Alguien quería acallar mi voz. Desde el punto de vista intelectual, podía entender la razón. Esas historias sencillas estaban marcando una diferencia. Una columna que escribí sobre una excursión junto con mi hija a una hacienda motivó a un lector a reconocer su descendencia afroamericana –y a comprometerse a invitar a sus parientes negros al próximo encuentro familiar–. La historia que escribí cuando se perdió el gato de la familia provocó una lluvia de correspondencia por parte de lectores que compartían su tristeza. Ser columnista era más que una actividad intelectual o un trabajo: era una misión para conectarnos como seres humanos, pese a nuestras diferencias. Mis columnas reflejaban las experiencias de una familia afroamericana y nuestras dificultades cotidianas. Era mi corazón, servido cada semana. Sin embargo, por dentro, yo sangraba por estas cortadas racistas y anónimas. Justo cuando pensaba que las cosas se estaban calmando, llegaba otra cortada de papel al corazón.

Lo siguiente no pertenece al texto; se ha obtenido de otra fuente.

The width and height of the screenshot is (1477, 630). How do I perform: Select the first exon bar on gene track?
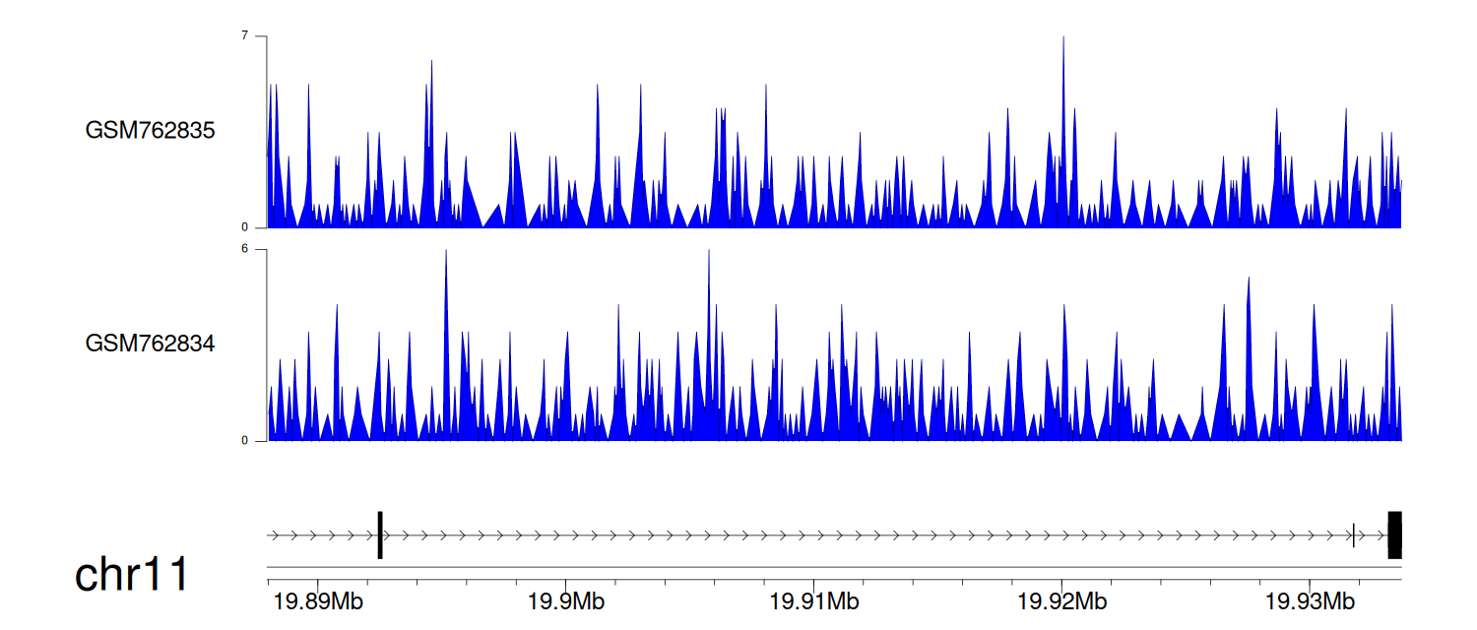coord(380,535)
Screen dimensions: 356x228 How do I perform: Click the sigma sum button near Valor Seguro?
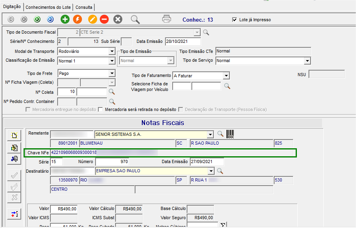(223, 224)
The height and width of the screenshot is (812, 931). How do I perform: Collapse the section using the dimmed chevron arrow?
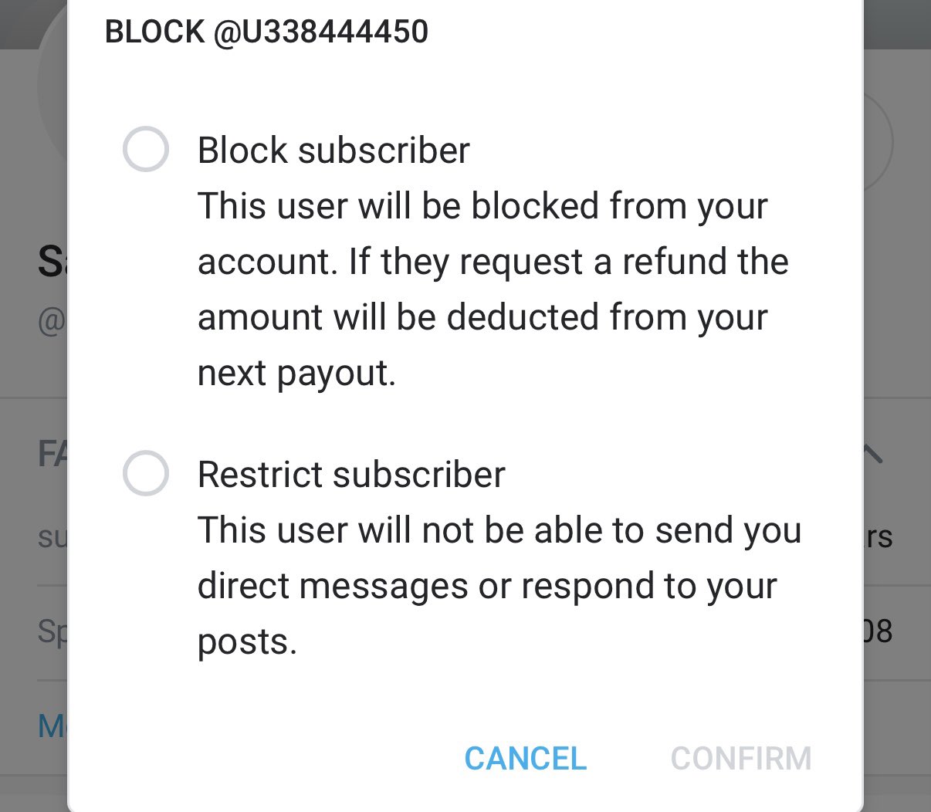click(873, 454)
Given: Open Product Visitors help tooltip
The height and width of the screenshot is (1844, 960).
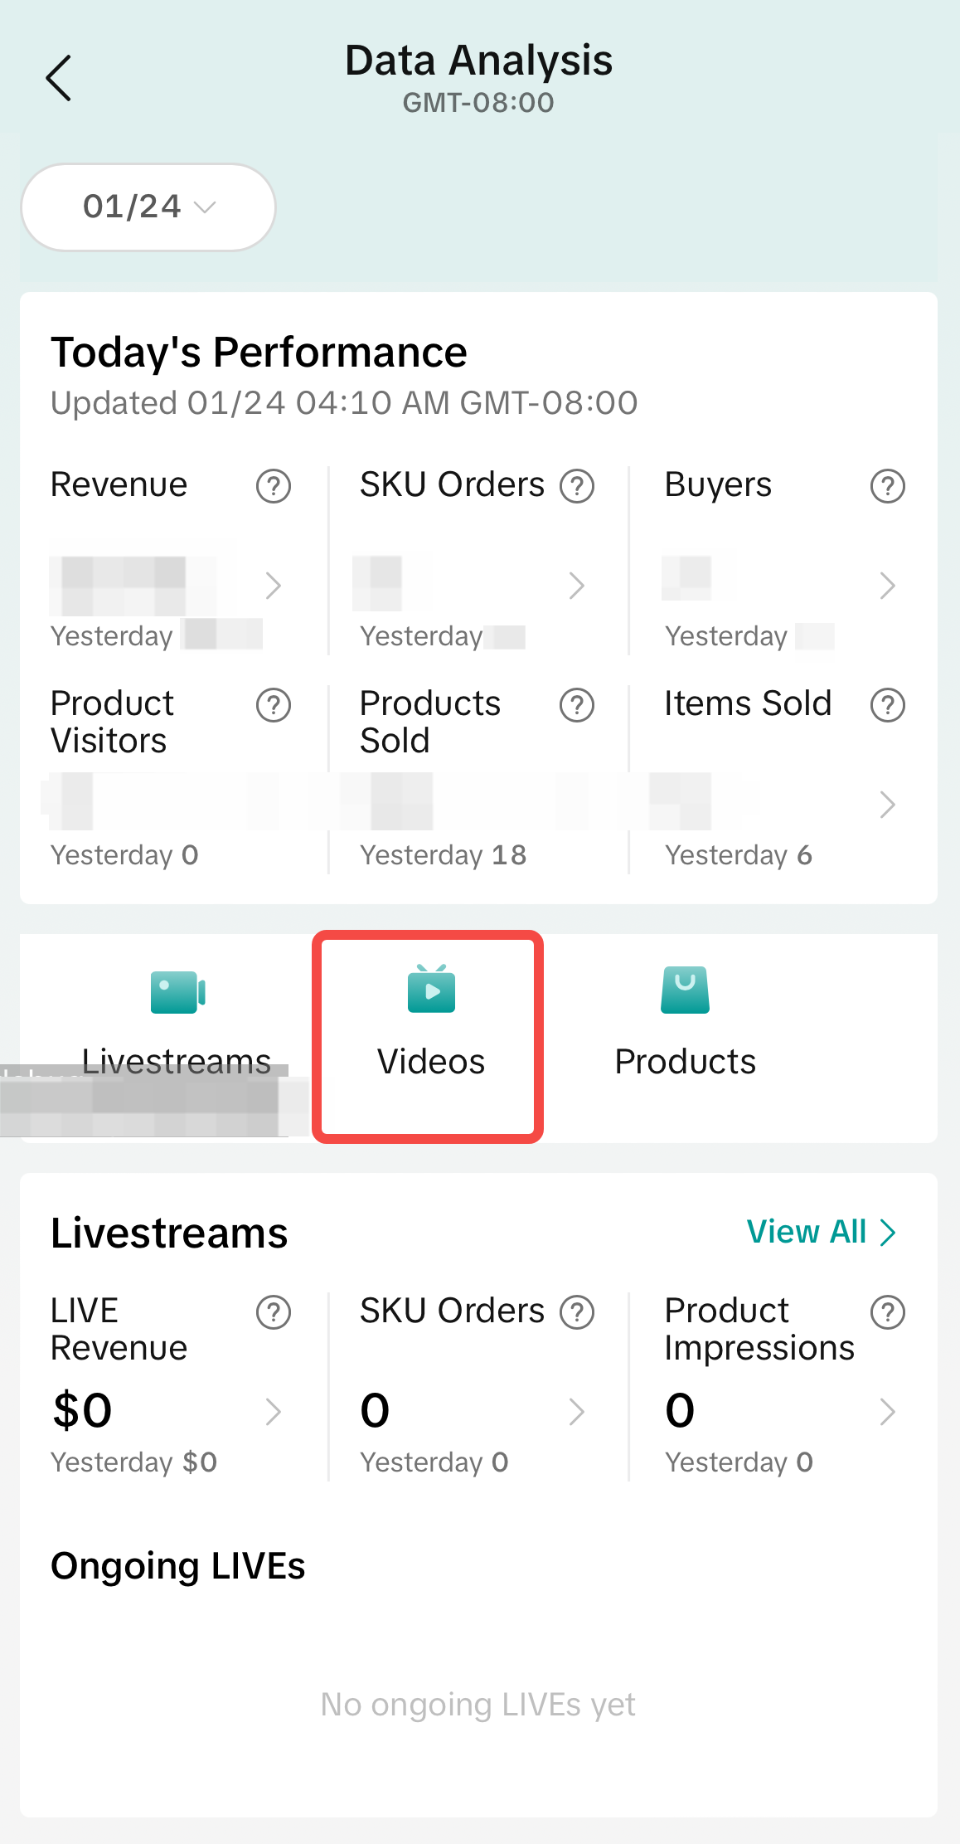Looking at the screenshot, I should pos(274,705).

La próxima carta que recibí fue el colmo. Recuerdo cuando la recibí de Recursos Humanos y el rostro disgustado de mi compañero de trabajo cuando yo reconocí la letra del sobre. En camino a la estación de policía, estacioné el auto y leí la carta, mientras con guantes plásticos me limpiaba las lágrimas al ver que el odio gritaba desde la cuartilla de papel.

Un pensamiento daba vueltas en mi cabeza: No tengo que vivir así. No tengo que vivir así. No tengo que vivir así. Llamé a mi esposo para decirle que estaba llevando otra carta a la policía. Y que ésta era la última. Se había terminado todo. Me iba del periódico.

La próxima llamada mía fue para mi jefe. “Renuncio”, le dije. “Ya no puedo hacer esto”.

No me despedí de mis lectores, aunque sabía al escribir mi última columna sobre la toma de posesión de Obama que esa sería la última. En mis palabras está arraigada la esperanza, para las personas negras, para un Estados Unidos que finalmente dejó a un lado la raza y eligió a un presidente negro, para las relaciones raciales en general. Hay esperanza para un Estados Unidos posracial al que la realidad de mi vida ridiculizó. Yo todavía soñaba con algo diferente. Quería algo diferente para mí, para mis hijos y para mi país. Sin embargo, mientras esa columna marchaba con destino a la rotativa, yo ya iba en camino a un nuevo empleo como profesora de periodismo en un estado muy, muy lejano.

* * *

El tipo de odio que yo experimenté tiene efectos psicológicos a largo plazo. Uno nunca se olvida. Cuando la campaña de Internet #gamergate comenzó a atacar a mujeres periodistas en agosto de 2014, recordé mis propias experiencias y quise hacer algo contra la campaña, para ayudar a las víctimas del acoso virtual a mantenerse en la Internet. Estos troles virtuales han utilizado los medios sociales para caer en masa sobre las mujeres periodistas y líderes de pensamiento, y causar daño a nuestra identidad, nuestra reputación digital y nuestra capacidad de ganarnos un sustento. Las mujeres enfrentan mayor riesgo en la Internet, en particular las mujeres periodistas.

Yo lo sé bien.

Por ello, en enero de 2015, fundé TrollBusters, un oportuno servicio de rescate para mujeres periodistas. Proporcionamos un cerco protector a las mujeres para que puedan mantenerse en la Internet y contar las historias, en lugar de convertirse en la historia.

Michelle Ferrier se desempeñó en el diario Daytona Beach News-Journal de 2002 a 2009, período durante el cual terminó su programa de doctorado en Textos y Tecnología y fue una de las pioneras de las nuevas tecnologías en las comunidades digitales, la enseñanza digital y la realidad virtual. Es la fundadora de TrollBusters, un servicio y tecnología para apoyar a las mujeres periodistas y luchar contra el acoso virtual.